Despite its success, nobody is quite sure if Facebook is here to stay. While many profess an inability to live without it, the same people think that like all technologies, Facebook will eventually be surpassed. It's the latest in a long line of social networks, starting from Friendster and, most recently, MySpace. Like all trends, the 'cool kids' will move on to the next big thing, and the masses will follow. Such is the fickle, transient nature that something deemed indispensible this year may well be old hat next. Just like the bar that was impossible to get into last summer and is not quite in vogue this year.

It’s as if our life cycles just got accelerated.

Maybe Facebook is just another indicator that being Maltese simply means being part of a global goldfish bowl. We use social networks like everyone else does. We will always run in herds to the next best thing, a time-poor, utility generation.

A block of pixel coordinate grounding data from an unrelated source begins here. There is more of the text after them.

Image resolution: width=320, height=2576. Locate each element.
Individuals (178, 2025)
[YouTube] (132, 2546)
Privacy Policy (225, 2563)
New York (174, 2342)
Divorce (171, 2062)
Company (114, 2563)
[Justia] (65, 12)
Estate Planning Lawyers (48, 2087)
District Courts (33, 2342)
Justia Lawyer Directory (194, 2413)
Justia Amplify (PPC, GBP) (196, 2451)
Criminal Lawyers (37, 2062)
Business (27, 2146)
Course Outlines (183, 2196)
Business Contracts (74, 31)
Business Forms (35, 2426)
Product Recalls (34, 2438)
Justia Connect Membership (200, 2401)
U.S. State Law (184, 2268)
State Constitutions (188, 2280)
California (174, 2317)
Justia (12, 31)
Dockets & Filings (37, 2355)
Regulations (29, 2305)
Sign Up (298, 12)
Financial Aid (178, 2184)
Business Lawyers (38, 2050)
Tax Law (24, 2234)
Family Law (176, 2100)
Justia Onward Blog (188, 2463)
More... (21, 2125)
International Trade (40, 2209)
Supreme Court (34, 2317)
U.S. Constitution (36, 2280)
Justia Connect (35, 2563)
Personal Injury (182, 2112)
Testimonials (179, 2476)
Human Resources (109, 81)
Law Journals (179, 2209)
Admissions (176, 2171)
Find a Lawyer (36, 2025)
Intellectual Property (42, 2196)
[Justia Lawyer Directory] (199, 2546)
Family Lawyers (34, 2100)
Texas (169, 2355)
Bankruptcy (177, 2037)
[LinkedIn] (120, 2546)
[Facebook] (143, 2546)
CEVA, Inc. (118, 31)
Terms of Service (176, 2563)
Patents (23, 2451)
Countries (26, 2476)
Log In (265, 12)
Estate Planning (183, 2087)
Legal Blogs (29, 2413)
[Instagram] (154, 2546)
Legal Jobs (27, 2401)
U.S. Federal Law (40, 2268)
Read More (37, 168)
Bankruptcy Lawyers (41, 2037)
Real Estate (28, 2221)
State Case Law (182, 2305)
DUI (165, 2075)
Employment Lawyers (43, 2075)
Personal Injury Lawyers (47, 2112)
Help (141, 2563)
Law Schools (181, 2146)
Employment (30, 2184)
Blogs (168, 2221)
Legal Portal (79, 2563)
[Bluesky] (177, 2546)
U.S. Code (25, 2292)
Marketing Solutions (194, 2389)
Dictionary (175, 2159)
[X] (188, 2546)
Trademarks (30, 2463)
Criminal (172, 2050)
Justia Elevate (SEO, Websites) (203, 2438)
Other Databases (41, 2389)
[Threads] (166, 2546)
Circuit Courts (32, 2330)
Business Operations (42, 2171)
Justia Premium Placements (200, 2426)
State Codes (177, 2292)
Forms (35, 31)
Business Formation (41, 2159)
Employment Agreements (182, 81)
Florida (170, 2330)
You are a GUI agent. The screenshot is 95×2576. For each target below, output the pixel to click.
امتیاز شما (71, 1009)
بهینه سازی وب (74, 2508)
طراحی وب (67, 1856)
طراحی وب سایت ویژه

Or maybe we’ve run to Facebook because the ‘cosy’ Maltese parochial life is long gone, as we spend more time in front of laptops, speak to fewer people in the flesh, pry over their shoulder online and gauge our social life success in terms of numbers of online friends. We long to feel connected in an age when one inevitably feels disconnected. There is a lot of talk, but much of it is mundane, and not of all of it may be true. We may be creating virtual online selves to make up for other things that we find lacking in our real lives.

Or maybe, we’re just smart, on the ball, and live full lives. Like millions of others, we are now connected, but on our own terms. The new glue for our social networks is online conversations. We’ve just become as good as anyone else in making our voice heard, assuming someone is really listening.

I suspect this conversation will keep going for a while longer.

More Facebook conversations here.

1 comment:

Teodor Reljic said...

hey alex, good to see the Facebook article was published (about time, I know) - glad I could help! it's an interesting phenomenon, though I'm not sure whether the polemical tone might be a bit too pre-emptive or not at this stage...anyway, twas a good read. just started up my own blogger btw.